++++ Records for this task
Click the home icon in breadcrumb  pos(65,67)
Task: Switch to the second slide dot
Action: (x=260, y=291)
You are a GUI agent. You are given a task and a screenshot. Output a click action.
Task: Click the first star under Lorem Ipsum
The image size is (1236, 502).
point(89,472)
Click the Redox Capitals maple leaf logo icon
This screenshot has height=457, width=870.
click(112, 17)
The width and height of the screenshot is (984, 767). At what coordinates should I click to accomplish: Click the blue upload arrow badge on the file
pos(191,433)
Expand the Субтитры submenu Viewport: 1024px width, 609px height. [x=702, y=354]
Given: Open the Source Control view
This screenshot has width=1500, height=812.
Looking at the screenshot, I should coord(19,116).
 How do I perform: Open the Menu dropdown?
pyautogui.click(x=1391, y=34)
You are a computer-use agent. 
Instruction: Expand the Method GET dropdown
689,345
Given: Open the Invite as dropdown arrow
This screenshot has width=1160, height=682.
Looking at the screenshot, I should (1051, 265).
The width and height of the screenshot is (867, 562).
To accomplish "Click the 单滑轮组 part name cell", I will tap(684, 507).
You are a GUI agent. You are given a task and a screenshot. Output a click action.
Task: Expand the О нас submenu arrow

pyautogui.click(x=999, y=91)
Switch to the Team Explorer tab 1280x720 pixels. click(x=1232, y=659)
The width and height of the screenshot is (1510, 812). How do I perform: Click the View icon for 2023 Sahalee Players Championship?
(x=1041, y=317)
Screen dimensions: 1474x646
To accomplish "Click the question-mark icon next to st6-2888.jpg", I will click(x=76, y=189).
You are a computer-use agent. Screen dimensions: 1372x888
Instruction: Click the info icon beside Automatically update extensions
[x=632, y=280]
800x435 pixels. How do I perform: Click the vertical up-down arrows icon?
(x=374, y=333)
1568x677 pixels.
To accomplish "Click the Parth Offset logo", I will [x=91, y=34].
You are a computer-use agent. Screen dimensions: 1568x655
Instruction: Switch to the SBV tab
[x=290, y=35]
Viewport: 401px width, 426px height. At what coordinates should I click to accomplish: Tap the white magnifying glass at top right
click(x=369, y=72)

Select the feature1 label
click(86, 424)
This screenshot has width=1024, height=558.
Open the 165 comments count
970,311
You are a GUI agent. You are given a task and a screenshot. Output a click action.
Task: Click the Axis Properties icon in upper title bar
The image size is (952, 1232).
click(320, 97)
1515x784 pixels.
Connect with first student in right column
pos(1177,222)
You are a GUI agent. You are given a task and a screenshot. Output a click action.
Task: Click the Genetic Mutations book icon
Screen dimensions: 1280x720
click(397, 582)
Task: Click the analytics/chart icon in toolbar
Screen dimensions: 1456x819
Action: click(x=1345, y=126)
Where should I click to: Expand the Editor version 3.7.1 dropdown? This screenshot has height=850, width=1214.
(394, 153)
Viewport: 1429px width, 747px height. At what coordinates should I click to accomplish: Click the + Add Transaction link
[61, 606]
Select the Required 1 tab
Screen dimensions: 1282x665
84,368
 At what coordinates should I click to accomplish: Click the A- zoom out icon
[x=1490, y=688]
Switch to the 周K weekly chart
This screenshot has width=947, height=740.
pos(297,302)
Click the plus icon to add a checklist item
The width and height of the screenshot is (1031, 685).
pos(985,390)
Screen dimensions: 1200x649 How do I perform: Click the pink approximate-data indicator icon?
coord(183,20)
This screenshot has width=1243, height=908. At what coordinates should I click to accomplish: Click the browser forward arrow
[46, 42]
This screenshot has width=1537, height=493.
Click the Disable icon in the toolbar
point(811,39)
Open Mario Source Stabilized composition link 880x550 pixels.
++++++++
*Brief*. Word for word, output all of the material above.

*Solved problem*.
Click the home icon in breadcrumb  pos(65,67)
Task: Switch to the second slide dot
Action: (x=260, y=291)
You are a GUI agent. You are given a task and a screenshot. Output a click action.
Task: Click the first star under Lorem Ipsum
The image size is (1236, 502).
point(89,472)
Click the Redox Capitals maple leaf logo icon
This screenshot has height=457, width=870.
click(112, 17)
The width and height of the screenshot is (984, 767). At what coordinates should I click to accomplish: Click the blue upload arrow badge on the file
pos(191,433)
Expand the Субтитры submenu Viewport: 1024px width, 609px height. [x=702, y=354]
Given: Open the Source Control view
This screenshot has width=1500, height=812.
Looking at the screenshot, I should coord(19,116).
 How do I perform: Open the Menu dropdown?
pyautogui.click(x=1391, y=34)
You are a computer-use agent. 
Instruction: Expand the Method GET dropdown
689,345
Given: Open the Invite as dropdown arrow
This screenshot has width=1160, height=682.
Looking at the screenshot, I should (1051, 265).
The width and height of the screenshot is (867, 562).
To accomplish "Click the 单滑轮组 part name cell", I will tap(684, 507).
You are a GUI agent. You are given a task and a screenshot. Output a click action.
Task: Expand the О нас submenu arrow

pyautogui.click(x=999, y=91)
Switch to the Team Explorer tab 1280x720 pixels. click(x=1232, y=659)
The width and height of the screenshot is (1510, 812). How do I perform: Click the View icon for 2023 Sahalee Players Championship?
(x=1041, y=317)
Screen dimensions: 1474x646
To accomplish "Click the question-mark icon next to st6-2888.jpg", I will click(x=76, y=189).
You are a computer-use agent. Screen dimensions: 1372x888
Instruction: Click the info icon beside Automatically update extensions
[x=632, y=280]
800x435 pixels. How do I perform: Click the vertical up-down arrows icon?
(x=374, y=333)
1568x677 pixels.
To accomplish "Click the Parth Offset logo", I will [x=91, y=34].
You are a computer-use agent. Screen dimensions: 1568x655
Instruction: Switch to the SBV tab
[x=290, y=35]
Viewport: 401px width, 426px height. At what coordinates should I click to accomplish: Tap the white magnifying glass at top right
click(x=369, y=72)

Select the feature1 label
click(86, 424)
This screenshot has width=1024, height=558.
Open the 165 comments count
970,311
You are a GUI agent. You are given a task and a screenshot. Output a click action.
Task: Click the Axis Properties icon in upper title bar
The image size is (952, 1232).
click(320, 97)
1515x784 pixels.
Connect with first student in right column
pos(1177,222)
You are a GUI agent. You are given a task and a screenshot. Output a click action.
Task: Click the Genetic Mutations book icon
Screen dimensions: 1280x720
click(397, 582)
Task: Click the analytics/chart icon in toolbar
Screen dimensions: 1456x819
Action: click(x=1345, y=126)
Where should I click to: Expand the Editor version 3.7.1 dropdown? This screenshot has height=850, width=1214.
(394, 153)
Viewport: 1429px width, 747px height. At what coordinates should I click to accomplish: Click the + Add Transaction link
[61, 606]
Select the Required 1 tab
Screen dimensions: 1282x665
84,368
 At what coordinates should I click to accomplish: Click the A- zoom out icon
[x=1490, y=688]
Switch to the 周K weekly chart
This screenshot has width=947, height=740.
pos(297,302)
Click the plus icon to add a checklist item
The width and height of the screenshot is (1031, 685).
pos(985,390)
Screen dimensions: 1200x649 How do I perform: Click the pink approximate-data indicator icon?
coord(183,20)
This screenshot has width=1243, height=908. At what coordinates should I click to accomplish: Click the browser forward arrow
[46, 42]
This screenshot has width=1537, height=493.
Click the Disable icon in the toolbar
point(811,39)
Open Mario Source Stabilized composition link 880x550 pixels.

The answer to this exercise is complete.